Saved entries:
⟨
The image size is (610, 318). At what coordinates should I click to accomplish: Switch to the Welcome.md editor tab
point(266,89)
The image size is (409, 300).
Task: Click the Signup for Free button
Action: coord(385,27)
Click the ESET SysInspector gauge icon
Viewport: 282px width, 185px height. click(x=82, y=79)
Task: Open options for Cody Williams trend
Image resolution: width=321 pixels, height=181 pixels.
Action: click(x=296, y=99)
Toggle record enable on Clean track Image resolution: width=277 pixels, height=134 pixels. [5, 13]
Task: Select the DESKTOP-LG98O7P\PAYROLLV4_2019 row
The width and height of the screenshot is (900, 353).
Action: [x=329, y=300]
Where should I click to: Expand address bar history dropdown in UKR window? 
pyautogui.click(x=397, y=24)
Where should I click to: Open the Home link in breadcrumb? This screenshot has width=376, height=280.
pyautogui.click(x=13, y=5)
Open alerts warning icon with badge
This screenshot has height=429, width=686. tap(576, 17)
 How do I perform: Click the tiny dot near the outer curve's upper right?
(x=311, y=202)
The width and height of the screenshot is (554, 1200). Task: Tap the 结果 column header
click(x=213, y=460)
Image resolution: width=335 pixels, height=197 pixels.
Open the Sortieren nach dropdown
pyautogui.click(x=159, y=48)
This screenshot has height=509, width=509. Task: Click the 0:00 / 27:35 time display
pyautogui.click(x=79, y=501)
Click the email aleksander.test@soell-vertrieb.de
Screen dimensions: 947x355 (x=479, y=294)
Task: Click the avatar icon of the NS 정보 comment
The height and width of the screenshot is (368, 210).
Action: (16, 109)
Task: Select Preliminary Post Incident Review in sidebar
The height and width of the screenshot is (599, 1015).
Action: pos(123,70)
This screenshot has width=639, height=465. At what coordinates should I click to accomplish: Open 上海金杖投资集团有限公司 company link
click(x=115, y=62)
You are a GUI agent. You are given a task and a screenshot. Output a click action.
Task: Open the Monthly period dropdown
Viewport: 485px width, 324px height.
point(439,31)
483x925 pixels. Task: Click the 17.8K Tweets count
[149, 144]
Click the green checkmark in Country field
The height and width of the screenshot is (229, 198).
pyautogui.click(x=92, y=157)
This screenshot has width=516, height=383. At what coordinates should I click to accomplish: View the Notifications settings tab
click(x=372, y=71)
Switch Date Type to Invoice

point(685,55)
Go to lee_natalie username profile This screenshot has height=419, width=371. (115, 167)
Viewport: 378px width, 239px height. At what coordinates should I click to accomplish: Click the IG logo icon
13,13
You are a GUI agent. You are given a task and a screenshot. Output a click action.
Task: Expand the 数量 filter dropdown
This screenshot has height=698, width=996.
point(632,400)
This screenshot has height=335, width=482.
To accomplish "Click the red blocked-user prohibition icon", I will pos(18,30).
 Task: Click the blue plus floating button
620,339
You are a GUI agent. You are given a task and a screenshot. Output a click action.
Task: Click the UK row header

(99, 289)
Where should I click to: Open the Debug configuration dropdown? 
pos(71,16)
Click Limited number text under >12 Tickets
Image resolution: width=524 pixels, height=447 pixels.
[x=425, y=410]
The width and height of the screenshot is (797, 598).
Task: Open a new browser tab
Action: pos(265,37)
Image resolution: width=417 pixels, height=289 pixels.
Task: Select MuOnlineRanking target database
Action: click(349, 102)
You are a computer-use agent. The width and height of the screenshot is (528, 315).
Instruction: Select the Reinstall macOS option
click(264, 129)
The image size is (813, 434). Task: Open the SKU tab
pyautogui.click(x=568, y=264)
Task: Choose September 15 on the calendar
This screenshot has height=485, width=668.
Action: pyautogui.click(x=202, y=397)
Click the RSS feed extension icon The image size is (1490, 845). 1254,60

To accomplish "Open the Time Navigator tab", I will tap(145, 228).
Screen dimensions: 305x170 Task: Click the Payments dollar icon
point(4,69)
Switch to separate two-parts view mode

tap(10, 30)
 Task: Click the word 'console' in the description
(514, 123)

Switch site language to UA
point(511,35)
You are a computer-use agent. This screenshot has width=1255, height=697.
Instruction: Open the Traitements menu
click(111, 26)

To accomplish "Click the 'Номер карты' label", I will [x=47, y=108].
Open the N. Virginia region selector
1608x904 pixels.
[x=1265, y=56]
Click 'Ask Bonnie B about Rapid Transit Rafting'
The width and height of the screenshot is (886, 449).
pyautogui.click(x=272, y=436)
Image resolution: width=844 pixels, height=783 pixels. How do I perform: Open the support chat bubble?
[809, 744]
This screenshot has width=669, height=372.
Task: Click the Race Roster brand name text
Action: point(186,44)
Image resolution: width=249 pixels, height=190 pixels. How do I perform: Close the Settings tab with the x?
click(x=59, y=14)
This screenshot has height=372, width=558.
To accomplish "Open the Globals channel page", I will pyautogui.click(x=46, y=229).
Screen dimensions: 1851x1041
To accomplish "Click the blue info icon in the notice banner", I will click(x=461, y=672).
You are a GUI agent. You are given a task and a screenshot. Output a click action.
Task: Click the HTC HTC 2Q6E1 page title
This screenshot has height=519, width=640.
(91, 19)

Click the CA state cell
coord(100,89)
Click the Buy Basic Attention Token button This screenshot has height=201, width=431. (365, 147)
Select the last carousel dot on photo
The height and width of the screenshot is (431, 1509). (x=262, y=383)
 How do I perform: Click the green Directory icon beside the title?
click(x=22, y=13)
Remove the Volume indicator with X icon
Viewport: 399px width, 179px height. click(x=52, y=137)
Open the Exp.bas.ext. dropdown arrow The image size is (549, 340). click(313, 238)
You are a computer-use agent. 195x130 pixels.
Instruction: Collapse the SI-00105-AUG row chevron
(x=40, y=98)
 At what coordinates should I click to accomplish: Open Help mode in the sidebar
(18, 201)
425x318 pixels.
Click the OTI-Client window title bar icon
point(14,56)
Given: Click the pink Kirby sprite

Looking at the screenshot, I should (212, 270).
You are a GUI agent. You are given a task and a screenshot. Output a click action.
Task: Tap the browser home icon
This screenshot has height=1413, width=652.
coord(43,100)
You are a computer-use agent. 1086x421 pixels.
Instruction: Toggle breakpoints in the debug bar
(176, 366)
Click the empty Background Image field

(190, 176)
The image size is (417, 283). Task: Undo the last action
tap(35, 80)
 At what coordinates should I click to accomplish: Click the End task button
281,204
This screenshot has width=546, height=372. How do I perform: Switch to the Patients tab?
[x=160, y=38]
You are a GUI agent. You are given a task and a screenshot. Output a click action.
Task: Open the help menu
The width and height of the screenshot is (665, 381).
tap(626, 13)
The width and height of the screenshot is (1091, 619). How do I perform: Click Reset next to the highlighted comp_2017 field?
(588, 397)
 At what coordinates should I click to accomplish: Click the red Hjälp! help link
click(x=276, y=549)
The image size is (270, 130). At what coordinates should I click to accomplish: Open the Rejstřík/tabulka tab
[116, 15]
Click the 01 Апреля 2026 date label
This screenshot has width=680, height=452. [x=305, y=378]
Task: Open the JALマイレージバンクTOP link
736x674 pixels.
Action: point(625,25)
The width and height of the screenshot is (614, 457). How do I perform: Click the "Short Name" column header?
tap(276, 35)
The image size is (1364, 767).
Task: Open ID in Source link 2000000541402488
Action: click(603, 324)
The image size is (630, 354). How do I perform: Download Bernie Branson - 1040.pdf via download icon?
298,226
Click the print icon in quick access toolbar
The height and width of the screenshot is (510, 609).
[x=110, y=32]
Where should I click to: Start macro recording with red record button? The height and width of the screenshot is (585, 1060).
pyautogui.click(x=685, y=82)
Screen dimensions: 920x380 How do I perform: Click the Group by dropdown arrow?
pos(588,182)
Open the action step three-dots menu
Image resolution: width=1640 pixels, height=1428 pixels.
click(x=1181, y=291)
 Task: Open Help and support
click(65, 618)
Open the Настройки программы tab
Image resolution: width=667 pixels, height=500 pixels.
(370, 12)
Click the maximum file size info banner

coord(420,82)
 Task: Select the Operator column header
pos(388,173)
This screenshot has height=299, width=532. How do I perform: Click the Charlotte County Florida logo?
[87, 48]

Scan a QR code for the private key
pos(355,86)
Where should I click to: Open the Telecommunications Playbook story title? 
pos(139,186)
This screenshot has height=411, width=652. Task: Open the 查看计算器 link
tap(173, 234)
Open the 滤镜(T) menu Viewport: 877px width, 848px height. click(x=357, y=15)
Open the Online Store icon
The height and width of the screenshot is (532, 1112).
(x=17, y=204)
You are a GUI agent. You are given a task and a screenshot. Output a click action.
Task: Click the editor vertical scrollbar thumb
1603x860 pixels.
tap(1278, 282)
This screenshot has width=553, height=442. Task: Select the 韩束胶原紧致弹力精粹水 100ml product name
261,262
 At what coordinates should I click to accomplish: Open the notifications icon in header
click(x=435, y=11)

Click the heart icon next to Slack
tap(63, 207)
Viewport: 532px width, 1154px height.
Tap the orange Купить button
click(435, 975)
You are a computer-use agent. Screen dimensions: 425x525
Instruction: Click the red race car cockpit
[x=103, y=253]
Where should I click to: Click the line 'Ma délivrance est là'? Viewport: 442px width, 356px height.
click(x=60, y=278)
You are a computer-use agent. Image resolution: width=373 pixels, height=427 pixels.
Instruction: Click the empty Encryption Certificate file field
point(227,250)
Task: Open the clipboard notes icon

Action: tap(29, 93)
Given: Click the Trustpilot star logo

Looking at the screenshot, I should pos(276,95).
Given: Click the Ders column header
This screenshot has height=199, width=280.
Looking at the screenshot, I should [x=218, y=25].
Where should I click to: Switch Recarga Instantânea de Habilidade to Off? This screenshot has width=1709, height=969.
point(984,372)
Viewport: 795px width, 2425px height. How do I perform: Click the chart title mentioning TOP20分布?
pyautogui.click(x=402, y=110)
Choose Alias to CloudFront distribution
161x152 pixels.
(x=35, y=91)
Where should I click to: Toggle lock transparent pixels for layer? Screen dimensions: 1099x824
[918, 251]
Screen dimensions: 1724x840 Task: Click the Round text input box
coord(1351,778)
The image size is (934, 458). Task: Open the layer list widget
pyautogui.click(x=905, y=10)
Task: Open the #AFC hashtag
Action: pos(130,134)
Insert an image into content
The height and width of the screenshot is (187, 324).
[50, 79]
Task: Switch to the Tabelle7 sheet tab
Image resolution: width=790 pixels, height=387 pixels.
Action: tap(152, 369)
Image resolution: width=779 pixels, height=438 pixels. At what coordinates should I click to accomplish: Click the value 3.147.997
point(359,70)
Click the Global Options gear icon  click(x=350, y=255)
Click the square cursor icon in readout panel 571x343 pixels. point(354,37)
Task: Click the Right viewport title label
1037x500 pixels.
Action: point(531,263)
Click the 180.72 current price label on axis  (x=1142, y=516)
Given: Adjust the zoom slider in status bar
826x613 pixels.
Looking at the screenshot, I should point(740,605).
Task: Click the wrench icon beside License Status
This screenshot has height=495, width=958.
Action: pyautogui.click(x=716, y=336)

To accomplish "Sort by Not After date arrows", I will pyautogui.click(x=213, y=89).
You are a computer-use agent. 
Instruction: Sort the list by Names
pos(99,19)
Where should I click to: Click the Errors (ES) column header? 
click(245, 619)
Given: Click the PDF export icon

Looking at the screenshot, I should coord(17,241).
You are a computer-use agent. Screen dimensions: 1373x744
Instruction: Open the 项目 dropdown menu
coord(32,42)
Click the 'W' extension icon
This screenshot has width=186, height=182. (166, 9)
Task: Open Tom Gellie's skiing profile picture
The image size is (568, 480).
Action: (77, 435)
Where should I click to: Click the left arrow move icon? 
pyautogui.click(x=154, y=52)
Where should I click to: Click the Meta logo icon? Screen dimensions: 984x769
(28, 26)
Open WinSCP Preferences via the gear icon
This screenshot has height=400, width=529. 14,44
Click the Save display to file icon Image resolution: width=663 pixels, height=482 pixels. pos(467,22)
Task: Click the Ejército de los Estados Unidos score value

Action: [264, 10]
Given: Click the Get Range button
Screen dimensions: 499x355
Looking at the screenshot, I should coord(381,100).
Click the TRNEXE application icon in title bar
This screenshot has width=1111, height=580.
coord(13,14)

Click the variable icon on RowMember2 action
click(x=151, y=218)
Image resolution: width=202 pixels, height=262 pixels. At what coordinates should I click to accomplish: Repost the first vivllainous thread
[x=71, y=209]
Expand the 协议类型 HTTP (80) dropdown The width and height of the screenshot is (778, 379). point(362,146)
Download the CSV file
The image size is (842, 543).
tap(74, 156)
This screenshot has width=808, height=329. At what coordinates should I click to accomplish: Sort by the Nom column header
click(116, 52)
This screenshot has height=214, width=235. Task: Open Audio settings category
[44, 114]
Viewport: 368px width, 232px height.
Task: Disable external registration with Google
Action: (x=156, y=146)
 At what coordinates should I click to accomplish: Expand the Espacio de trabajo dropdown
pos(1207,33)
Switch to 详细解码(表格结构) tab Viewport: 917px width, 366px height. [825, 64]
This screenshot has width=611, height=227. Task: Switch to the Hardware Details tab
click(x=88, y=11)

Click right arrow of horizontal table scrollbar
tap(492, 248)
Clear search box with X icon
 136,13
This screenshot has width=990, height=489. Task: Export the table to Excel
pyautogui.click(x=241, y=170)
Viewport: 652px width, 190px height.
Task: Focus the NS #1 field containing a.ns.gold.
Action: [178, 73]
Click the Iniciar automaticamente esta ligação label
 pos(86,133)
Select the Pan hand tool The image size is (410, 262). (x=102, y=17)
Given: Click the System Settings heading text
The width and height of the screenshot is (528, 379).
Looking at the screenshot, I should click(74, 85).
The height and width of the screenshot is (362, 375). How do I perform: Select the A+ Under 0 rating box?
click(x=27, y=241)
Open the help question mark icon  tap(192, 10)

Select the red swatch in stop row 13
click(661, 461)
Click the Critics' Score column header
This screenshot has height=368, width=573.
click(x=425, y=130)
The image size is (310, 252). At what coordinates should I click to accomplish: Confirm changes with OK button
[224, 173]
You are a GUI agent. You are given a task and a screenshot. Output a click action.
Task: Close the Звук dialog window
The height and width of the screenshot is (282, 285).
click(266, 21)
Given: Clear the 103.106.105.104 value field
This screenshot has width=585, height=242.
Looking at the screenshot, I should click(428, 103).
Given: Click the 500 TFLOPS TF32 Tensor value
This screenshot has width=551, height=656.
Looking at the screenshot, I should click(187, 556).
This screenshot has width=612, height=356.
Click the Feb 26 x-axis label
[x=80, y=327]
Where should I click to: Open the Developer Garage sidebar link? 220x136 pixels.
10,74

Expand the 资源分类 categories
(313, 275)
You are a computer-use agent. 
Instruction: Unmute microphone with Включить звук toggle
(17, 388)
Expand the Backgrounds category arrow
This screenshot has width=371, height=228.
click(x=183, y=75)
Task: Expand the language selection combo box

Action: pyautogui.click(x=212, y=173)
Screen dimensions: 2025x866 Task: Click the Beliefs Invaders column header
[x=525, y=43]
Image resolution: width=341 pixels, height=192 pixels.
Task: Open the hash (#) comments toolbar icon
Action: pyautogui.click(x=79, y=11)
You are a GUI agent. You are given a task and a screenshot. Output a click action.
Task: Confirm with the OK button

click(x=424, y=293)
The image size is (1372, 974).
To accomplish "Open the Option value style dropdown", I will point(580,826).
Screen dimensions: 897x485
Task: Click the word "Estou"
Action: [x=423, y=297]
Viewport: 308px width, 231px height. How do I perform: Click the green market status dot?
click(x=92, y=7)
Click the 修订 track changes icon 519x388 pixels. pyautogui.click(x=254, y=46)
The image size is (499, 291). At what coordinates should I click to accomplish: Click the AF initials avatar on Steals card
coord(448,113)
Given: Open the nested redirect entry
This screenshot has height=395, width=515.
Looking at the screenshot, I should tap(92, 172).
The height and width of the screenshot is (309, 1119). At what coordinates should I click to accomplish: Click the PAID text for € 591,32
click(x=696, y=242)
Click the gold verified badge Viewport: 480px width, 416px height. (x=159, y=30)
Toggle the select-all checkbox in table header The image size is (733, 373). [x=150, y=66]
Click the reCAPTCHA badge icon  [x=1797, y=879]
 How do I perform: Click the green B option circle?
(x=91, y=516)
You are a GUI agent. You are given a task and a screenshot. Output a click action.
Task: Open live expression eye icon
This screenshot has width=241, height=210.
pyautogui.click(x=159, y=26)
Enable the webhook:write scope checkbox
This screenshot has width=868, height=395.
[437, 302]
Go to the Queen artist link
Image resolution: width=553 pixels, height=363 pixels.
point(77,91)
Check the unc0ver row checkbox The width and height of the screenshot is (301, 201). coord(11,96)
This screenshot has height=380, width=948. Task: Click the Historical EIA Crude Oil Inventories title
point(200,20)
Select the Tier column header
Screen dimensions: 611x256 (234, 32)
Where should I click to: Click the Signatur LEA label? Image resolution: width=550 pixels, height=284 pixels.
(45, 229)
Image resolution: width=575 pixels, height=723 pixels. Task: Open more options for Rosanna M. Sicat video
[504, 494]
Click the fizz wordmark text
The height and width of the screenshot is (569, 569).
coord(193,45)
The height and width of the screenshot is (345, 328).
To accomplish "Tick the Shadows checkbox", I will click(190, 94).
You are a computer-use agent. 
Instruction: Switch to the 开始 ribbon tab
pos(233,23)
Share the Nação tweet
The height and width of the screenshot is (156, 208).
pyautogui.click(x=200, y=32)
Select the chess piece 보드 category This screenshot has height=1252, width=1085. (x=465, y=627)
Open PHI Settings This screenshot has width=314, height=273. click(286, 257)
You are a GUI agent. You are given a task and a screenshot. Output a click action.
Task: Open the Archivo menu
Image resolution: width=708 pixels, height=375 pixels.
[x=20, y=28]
⟩
# TASK REQUIREMENTS
The lines above that hold the word "page" are the ones to copy.

# REPLY TO THE EXERCISE
To accomplish "Open the Globals channel page", I will pyautogui.click(x=46, y=229).
Task: Click the HTC HTC 2Q6E1 page title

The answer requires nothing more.